Leur jeu diplomatique, face aux puissants, sera de se fortifier dans les montagnes, de contrôler efficacement les passages alpins, et surtout de s'agrandir dans toutes les directions aux dépens de leurs voisins, par un intense travail de diplomatie et d'alliances.
Amédée II accorda un grand nombre d'immunités au clergé, et en particulier aux ordres de Saint-Bernard et de Saint-Augustin. Depuis longtemps, les évêques eux-mêmes donnaient des terres aux monastères, alors que de nombreux et puissants barons entraient dans les ordres pour expier leur fautes et leur vies de violence, de rapines et de tueries, tentant ainsi d'échapper au remords de leur conscience, mais surtout, ils apportaient aussi de nombreux biens.
À la fin du règne d'Amédée, — mais pour certains ce ne serait qu'une légende forgée au xviiie siècle — des monastères s'élevaient partout sur les terres du comte de Savoie, la moitié du territoire appartenait aux nombreuses abbayes et toutes ces terres étaient cultivées par plus de cent cinquante mille serfs, qui avaient en général une vie plus rude et étaient plus malheureux que les serfs des seigneurs. De nombreux serfs, chaque année tentaient de s'enfuir vers le Piémont, poursuivis et chassés par les officiers abbatiaux.
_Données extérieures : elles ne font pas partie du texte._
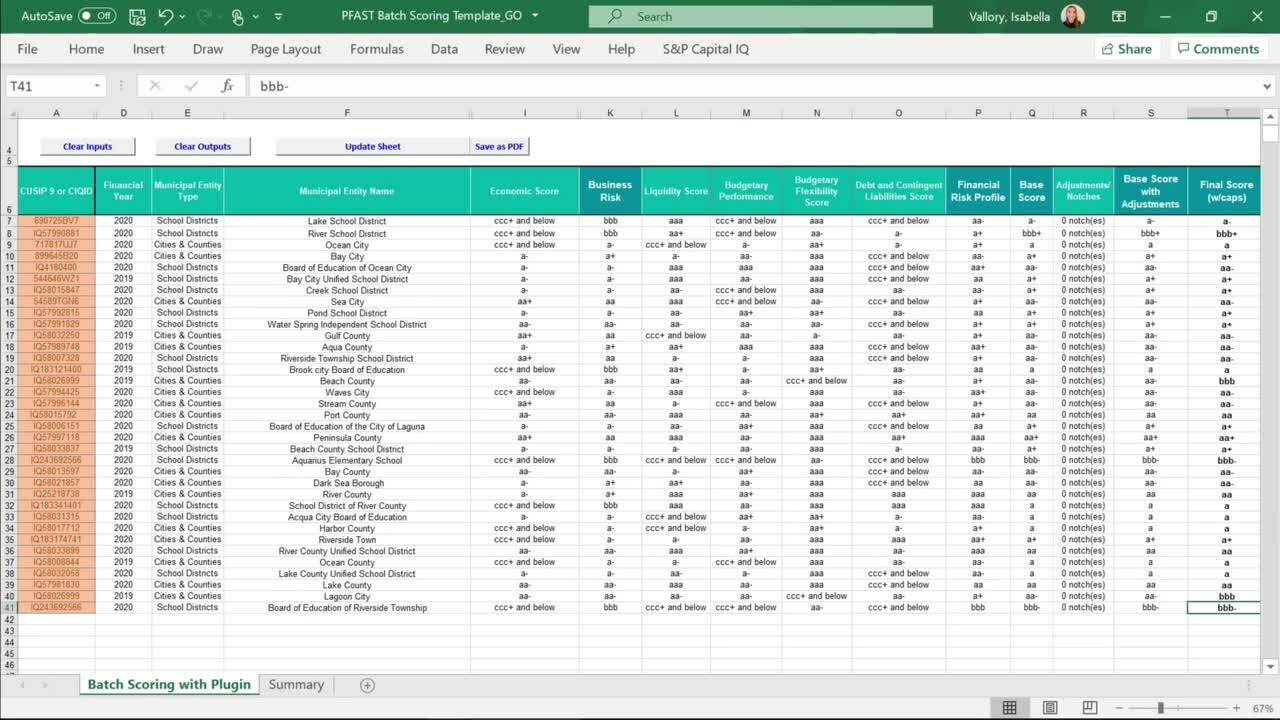Open the file name dropdown arrow
Screen dimensions: 1280x720
click(535, 16)
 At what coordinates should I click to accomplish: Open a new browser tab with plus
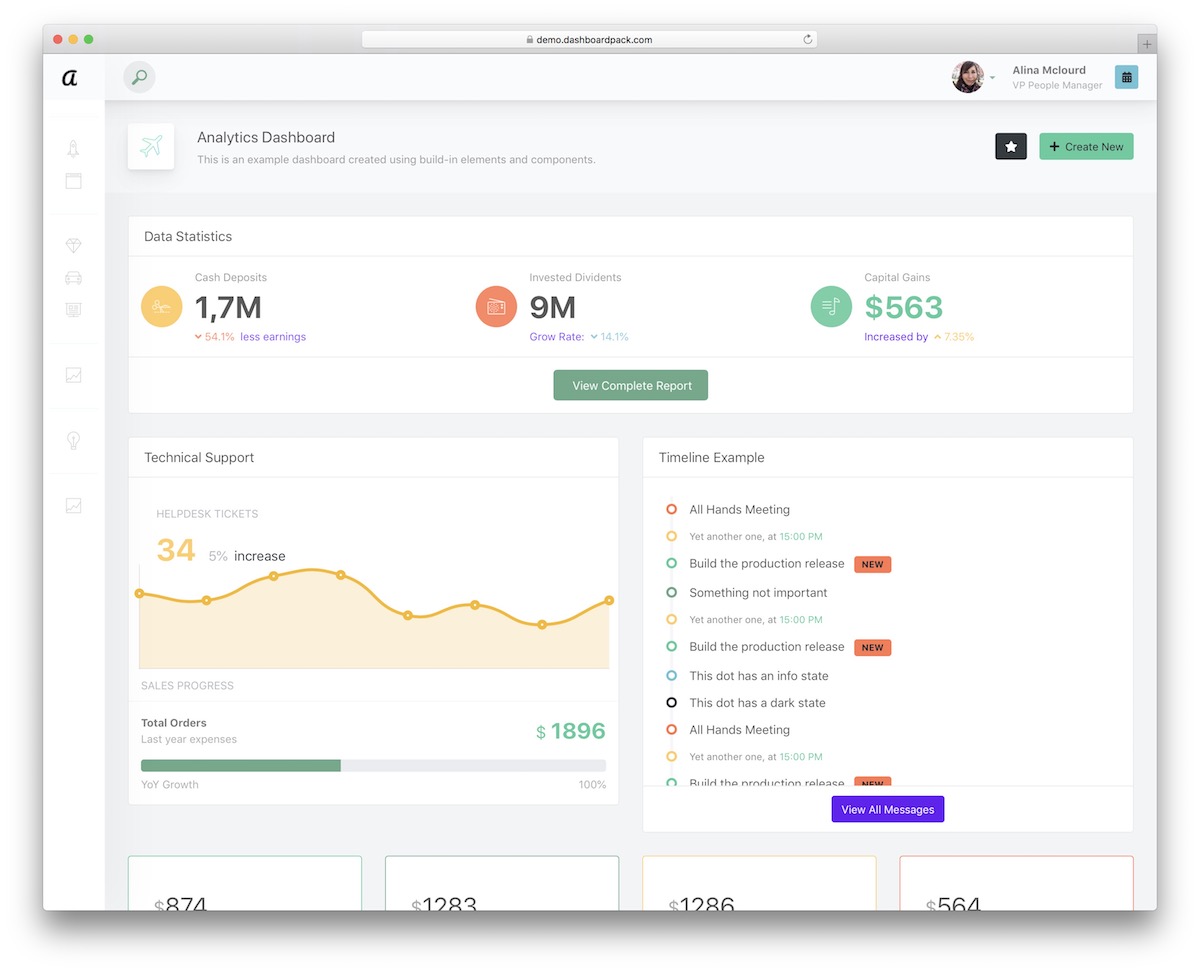pyautogui.click(x=1147, y=44)
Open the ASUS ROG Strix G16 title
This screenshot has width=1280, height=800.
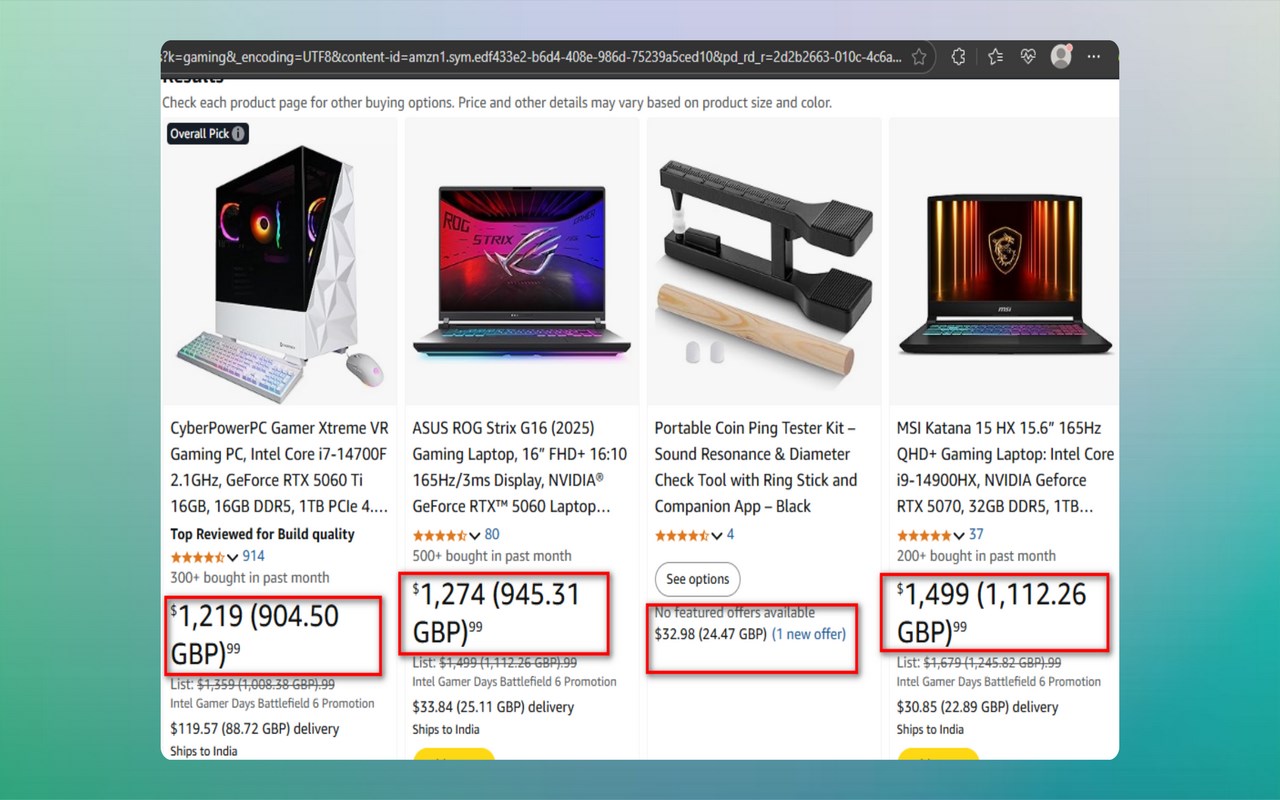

Certains seigneurs, jaloux de la puissance des abbayes, ou en procès contre elles, protégeaient et aidaient ces désertions.
Mort et lieu de sépulture
À sa mort, vers 1080, la succession passe à son fils Humbert.
Famille
En 1065, il épousa Jeanne de Genève, fille du comte de Genève Gérold II qui lui donna un fils, qui succède à son père, peut être un second, et deux ou trois filles, selon les généalogistes :
Humbert II, dit le Renforcé (1065 - 1103), 6e comte de Maurienne ;
Adélaïde (1070 - 1116), mariée à Manassès V seigneur de Coligny. Elle porte le prénom de aïeule Adélaïde de Suse ;
Auxilia, mariée vers 1080 à Humbert II († 1101), sire de Beaujeu ;
Constance, mariée à Otton II († 1084), marquis de Montferrat ;
Othon (Odon)
Titres et possessions
Amédée semble être le premier des Humbertiens à être titré dans un acte (daté d'environ 1062, dont on n'a qu'une transcription partielle) de donation d'un manse aux chanoines de Saint-Jean, portant la mention de comes Belicensium, que l'on peut traduire par « comte des Belleysans ». Aucune autre mention n'utilise cette titulature. Selon les historiens, il pourrait également s'agir de son oncle, Amédée Ier. Laurent Ripart précise cependant que cette date pourrait remonter à 1062 et correspondrait à cet Amédée ci.
Outre les droits sur les territoires de la Maurienne et le Bugey, il est seigneur en Savoie Propre, Chablais, Val d'Aoste, et porte également les titres de marquis de Suse et théoriquement le titre comtal de Turin, sous toutefois la trace de cet usage.